EXERCISE OBJECTIVE: Reproduce each entry below in full, exactly as it was given.

DATA SHOWN:
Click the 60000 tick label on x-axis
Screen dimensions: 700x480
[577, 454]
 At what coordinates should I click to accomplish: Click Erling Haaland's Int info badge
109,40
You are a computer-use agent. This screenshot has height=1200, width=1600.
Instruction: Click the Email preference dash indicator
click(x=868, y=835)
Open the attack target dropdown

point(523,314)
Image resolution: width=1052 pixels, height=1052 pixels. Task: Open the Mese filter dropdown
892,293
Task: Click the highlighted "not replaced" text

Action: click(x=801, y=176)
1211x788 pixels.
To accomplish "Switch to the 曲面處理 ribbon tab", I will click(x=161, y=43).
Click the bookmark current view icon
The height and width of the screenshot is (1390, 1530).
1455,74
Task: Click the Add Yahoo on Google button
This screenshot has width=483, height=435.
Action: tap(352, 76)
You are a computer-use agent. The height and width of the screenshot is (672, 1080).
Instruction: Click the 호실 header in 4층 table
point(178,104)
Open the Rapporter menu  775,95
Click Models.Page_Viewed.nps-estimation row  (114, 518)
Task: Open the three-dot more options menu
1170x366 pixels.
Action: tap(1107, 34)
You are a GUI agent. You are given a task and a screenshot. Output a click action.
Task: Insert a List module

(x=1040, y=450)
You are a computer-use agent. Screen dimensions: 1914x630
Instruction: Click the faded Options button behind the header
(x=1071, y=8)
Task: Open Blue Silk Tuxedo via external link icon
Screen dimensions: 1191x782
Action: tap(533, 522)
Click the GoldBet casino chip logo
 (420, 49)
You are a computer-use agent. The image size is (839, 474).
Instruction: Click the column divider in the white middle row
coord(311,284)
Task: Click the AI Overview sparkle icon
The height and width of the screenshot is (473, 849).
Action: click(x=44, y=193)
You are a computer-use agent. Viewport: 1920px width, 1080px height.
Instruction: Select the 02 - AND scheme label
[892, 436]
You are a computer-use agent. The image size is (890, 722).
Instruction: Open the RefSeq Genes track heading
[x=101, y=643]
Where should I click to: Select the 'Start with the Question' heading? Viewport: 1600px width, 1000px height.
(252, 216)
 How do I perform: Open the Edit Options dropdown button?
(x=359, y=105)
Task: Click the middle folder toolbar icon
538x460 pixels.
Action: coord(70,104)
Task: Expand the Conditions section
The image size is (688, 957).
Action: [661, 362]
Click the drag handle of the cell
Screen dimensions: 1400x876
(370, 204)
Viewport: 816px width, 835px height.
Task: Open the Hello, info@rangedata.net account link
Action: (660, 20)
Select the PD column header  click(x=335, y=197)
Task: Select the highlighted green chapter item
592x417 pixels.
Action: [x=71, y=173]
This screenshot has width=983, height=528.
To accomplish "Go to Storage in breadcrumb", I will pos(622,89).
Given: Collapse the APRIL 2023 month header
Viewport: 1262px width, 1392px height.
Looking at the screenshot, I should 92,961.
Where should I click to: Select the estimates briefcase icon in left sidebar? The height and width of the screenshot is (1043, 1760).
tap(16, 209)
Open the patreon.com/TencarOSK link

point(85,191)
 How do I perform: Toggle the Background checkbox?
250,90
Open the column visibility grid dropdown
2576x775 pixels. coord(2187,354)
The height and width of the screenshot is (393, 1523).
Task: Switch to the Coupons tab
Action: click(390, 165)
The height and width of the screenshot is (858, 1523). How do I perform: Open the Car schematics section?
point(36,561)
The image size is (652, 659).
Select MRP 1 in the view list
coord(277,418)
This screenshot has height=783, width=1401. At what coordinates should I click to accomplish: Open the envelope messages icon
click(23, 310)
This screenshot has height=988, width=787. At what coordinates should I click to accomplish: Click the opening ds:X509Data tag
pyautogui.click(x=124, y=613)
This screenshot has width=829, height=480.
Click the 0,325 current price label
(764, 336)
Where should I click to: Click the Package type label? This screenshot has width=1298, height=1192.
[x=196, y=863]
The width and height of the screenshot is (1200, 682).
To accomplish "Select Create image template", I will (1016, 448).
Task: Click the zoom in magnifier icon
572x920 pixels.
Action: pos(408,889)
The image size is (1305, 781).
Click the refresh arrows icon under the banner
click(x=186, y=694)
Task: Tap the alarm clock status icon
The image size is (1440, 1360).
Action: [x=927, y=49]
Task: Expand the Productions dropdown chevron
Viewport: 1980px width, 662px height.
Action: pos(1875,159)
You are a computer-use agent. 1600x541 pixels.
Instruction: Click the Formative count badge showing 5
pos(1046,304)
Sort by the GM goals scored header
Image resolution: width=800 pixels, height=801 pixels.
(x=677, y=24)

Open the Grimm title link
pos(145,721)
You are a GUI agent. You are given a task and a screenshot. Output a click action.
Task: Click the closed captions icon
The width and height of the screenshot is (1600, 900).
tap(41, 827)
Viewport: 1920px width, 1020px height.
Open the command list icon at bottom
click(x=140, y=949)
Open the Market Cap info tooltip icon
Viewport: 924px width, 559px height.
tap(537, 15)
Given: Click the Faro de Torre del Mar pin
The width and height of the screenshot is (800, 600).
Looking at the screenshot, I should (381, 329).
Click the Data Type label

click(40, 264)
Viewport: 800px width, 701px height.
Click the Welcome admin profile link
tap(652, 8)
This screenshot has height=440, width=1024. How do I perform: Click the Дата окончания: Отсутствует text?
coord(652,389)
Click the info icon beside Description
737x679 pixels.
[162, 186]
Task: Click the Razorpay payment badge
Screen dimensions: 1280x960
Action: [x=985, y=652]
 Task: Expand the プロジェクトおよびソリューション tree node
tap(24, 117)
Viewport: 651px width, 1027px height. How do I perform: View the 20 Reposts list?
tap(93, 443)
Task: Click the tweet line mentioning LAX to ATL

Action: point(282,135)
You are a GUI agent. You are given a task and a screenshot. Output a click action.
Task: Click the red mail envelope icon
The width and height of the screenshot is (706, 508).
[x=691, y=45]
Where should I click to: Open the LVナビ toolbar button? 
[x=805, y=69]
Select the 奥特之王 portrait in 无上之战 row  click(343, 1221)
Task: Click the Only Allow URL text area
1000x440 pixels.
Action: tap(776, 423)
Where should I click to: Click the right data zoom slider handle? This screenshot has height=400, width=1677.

ANSWER FOR THIS EXERCISE:
Click the 60000 tick label on x-axis
Screen dimensions: 700x480
[577, 454]
 At what coordinates should I click to accomplish: Click Erling Haaland's Int info badge
109,40
You are a computer-use agent. This screenshot has height=1200, width=1600.
Instruction: Click the Email preference dash indicator
click(x=868, y=835)
Open the attack target dropdown

point(523,314)
Image resolution: width=1052 pixels, height=1052 pixels. Task: Open the Mese filter dropdown
892,293
Task: Click the highlighted "not replaced" text

Action: click(x=801, y=176)
1211x788 pixels.
To accomplish "Switch to the 曲面處理 ribbon tab", I will click(x=161, y=43).
Click the bookmark current view icon
The height and width of the screenshot is (1390, 1530).
1455,74
Task: Click the Add Yahoo on Google button
This screenshot has width=483, height=435.
Action: tap(352, 76)
You are a computer-use agent. The height and width of the screenshot is (672, 1080).
Instruction: Click the 호실 header in 4층 table
point(178,104)
Open the Rapporter menu  775,95
Click Models.Page_Viewed.nps-estimation row  (114, 518)
Task: Open the three-dot more options menu
1170x366 pixels.
Action: tap(1107, 34)
You are a GUI agent. You are given a task and a screenshot. Output a click action.
Task: Insert a List module

(x=1040, y=450)
You are a computer-use agent. Screen dimensions: 1914x630
Instruction: Click the faded Options button behind the header
(x=1071, y=8)
Task: Open Blue Silk Tuxedo via external link icon
Screen dimensions: 1191x782
Action: tap(533, 522)
Click the GoldBet casino chip logo
 (420, 49)
You are a computer-use agent. The image size is (839, 474).
Instruction: Click the column divider in the white middle row
coord(311,284)
Task: Click the AI Overview sparkle icon
The height and width of the screenshot is (473, 849).
Action: click(x=44, y=193)
You are a computer-use agent. Viewport: 1920px width, 1080px height.
Instruction: Select the 02 - AND scheme label
[892, 436]
You are a computer-use agent. The image size is (890, 722).
Instruction: Open the RefSeq Genes track heading
[x=101, y=643]
Where should I click to: Select the 'Start with the Question' heading? Viewport: 1600px width, 1000px height.
(252, 216)
 How do I perform: Open the Edit Options dropdown button?
(x=359, y=105)
Task: Click the middle folder toolbar icon
538x460 pixels.
Action: coord(70,104)
Task: Expand the Conditions section
The image size is (688, 957).
Action: [661, 362]
Click the drag handle of the cell
Screen dimensions: 1400x876
(370, 204)
Viewport: 816px width, 835px height.
Task: Open the Hello, info@rangedata.net account link
Action: (660, 20)
Select the PD column header  click(x=335, y=197)
Task: Select the highlighted green chapter item
592x417 pixels.
Action: [x=71, y=173]
This screenshot has width=983, height=528.
To accomplish "Go to Storage in breadcrumb", I will pos(622,89).
Given: Collapse the APRIL 2023 month header
Viewport: 1262px width, 1392px height.
Looking at the screenshot, I should 92,961.
Where should I click to: Select the estimates briefcase icon in left sidebar? The height and width of the screenshot is (1043, 1760).
tap(16, 209)
Open the patreon.com/TencarOSK link

point(85,191)
 How do I perform: Toggle the Background checkbox?
250,90
Open the column visibility grid dropdown
2576x775 pixels. coord(2187,354)
The height and width of the screenshot is (393, 1523).
Task: Switch to the Coupons tab
Action: click(390, 165)
The height and width of the screenshot is (858, 1523). How do I perform: Open the Car schematics section?
point(36,561)
The image size is (652, 659).
Select MRP 1 in the view list
coord(277,418)
This screenshot has height=783, width=1401. At what coordinates should I click to accomplish: Open the envelope messages icon
click(23, 310)
This screenshot has height=988, width=787. At what coordinates should I click to accomplish: Click the opening ds:X509Data tag
pyautogui.click(x=124, y=613)
This screenshot has width=829, height=480.
Click the 0,325 current price label
(764, 336)
Where should I click to: Click the Package type label? This screenshot has width=1298, height=1192.
[x=196, y=863]
The width and height of the screenshot is (1200, 682).
To accomplish "Select Create image template", I will (1016, 448).
Task: Click the zoom in magnifier icon
572x920 pixels.
Action: pos(408,889)
The image size is (1305, 781).
Click the refresh arrows icon under the banner
click(x=186, y=694)
Task: Tap the alarm clock status icon
The image size is (1440, 1360).
Action: [x=927, y=49]
Task: Expand the Productions dropdown chevron
Viewport: 1980px width, 662px height.
Action: pos(1875,159)
You are a computer-use agent. 1600x541 pixels.
Instruction: Click the Formative count badge showing 5
pos(1046,304)
Sort by the GM goals scored header
Image resolution: width=800 pixels, height=801 pixels.
(x=677, y=24)

Open the Grimm title link
pos(145,721)
You are a GUI agent. You are given a task and a screenshot. Output a click action.
Task: Click the closed captions icon
The width and height of the screenshot is (1600, 900).
tap(41, 827)
Viewport: 1920px width, 1020px height.
Open the command list icon at bottom
click(x=140, y=949)
Open the Market Cap info tooltip icon
Viewport: 924px width, 559px height.
tap(537, 15)
Given: Click the Faro de Torre del Mar pin
The width and height of the screenshot is (800, 600).
Looking at the screenshot, I should (381, 329).
Click the Data Type label

click(40, 264)
Viewport: 800px width, 701px height.
Click the Welcome admin profile link
tap(652, 8)
This screenshot has height=440, width=1024. How do I perform: Click the Дата окончания: Отсутствует text?
coord(652,389)
Click the info icon beside Description
737x679 pixels.
[162, 186]
Task: Click the Razorpay payment badge
Screen dimensions: 1280x960
Action: [x=985, y=652]
 Task: Expand the プロジェクトおよびソリューション tree node
tap(24, 117)
Viewport: 651px width, 1027px height. How do I perform: View the 20 Reposts list?
tap(93, 443)
Task: Click the tweet line mentioning LAX to ATL

Action: point(282,135)
You are a GUI agent. You are given a task and a screenshot. Output a click action.
Task: Click the red mail envelope icon
The width and height of the screenshot is (706, 508).
[x=691, y=45]
Where should I click to: Open the LVナビ toolbar button? 
[x=805, y=69]
Select the 奥特之王 portrait in 无上之战 row  click(343, 1221)
Task: Click the Only Allow URL text area
1000x440 pixels.
Action: tap(776, 423)
Where should I click to: Click the right data zoom slider handle? This screenshot has height=400, width=1677.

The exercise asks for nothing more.